■ **What is needed**: Go through the data line by line from the top, retyping each exactly, and end with the line that contains "You are a computer-use agent. 524x375 pixels.".
**** Material supplied
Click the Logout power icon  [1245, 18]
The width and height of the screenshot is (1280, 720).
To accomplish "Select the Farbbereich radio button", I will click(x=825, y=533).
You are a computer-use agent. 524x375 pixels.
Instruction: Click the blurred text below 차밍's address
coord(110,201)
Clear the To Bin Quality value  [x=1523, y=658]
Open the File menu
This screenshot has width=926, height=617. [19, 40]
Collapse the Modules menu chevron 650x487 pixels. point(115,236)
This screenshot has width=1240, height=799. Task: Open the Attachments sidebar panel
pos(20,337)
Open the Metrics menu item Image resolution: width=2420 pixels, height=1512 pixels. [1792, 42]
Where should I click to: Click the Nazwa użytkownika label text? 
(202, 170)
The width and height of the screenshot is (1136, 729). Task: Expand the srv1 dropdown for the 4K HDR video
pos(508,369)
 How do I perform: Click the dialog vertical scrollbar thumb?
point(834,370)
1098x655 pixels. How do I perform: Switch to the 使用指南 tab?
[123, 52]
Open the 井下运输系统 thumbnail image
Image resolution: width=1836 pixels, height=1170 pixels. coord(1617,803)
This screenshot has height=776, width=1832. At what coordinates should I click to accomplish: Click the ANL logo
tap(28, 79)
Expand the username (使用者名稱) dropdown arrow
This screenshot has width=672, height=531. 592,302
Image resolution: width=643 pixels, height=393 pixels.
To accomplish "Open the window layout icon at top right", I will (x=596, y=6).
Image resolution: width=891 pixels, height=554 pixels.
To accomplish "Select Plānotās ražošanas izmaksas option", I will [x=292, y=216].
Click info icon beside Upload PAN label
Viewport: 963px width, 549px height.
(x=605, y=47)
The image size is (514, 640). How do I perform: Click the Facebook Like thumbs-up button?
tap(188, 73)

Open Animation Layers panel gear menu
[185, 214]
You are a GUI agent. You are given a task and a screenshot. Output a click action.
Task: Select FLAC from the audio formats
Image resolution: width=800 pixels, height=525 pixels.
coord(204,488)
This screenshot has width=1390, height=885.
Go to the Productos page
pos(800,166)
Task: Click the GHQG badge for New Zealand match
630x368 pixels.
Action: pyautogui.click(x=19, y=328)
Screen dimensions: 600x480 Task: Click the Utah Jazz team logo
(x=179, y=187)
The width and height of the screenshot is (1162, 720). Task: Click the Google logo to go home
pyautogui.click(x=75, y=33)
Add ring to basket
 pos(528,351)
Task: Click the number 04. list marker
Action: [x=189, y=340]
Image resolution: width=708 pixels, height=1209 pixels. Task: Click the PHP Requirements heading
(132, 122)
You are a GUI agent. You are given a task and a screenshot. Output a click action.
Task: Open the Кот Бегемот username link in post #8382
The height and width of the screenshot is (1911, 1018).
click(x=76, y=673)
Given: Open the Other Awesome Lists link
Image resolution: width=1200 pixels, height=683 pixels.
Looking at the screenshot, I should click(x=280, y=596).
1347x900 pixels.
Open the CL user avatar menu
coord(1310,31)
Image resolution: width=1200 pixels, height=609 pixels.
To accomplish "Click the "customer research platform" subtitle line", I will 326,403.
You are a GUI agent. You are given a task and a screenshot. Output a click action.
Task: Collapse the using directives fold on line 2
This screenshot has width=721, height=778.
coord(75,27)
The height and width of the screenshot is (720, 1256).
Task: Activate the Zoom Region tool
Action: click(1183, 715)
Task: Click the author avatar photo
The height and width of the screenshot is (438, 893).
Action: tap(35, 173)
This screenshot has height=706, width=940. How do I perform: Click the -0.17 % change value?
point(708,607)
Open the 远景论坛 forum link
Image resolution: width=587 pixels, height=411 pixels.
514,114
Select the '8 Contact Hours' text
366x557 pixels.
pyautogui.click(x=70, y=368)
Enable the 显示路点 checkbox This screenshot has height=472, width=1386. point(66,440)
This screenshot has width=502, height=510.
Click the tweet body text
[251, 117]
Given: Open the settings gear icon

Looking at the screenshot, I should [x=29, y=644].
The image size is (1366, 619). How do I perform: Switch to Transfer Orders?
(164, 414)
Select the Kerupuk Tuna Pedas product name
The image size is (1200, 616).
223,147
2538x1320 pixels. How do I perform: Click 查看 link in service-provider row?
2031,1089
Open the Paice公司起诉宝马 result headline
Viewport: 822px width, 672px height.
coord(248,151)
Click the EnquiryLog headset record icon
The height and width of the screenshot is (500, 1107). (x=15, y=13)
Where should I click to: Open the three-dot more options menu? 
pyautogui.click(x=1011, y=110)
********
■ **Solution for this exercise**:
Click the Logout power icon  [1245, 18]
The width and height of the screenshot is (1280, 720).
To accomplish "Select the Farbbereich radio button", I will click(x=825, y=533).
You are a computer-use agent. 524x375 pixels.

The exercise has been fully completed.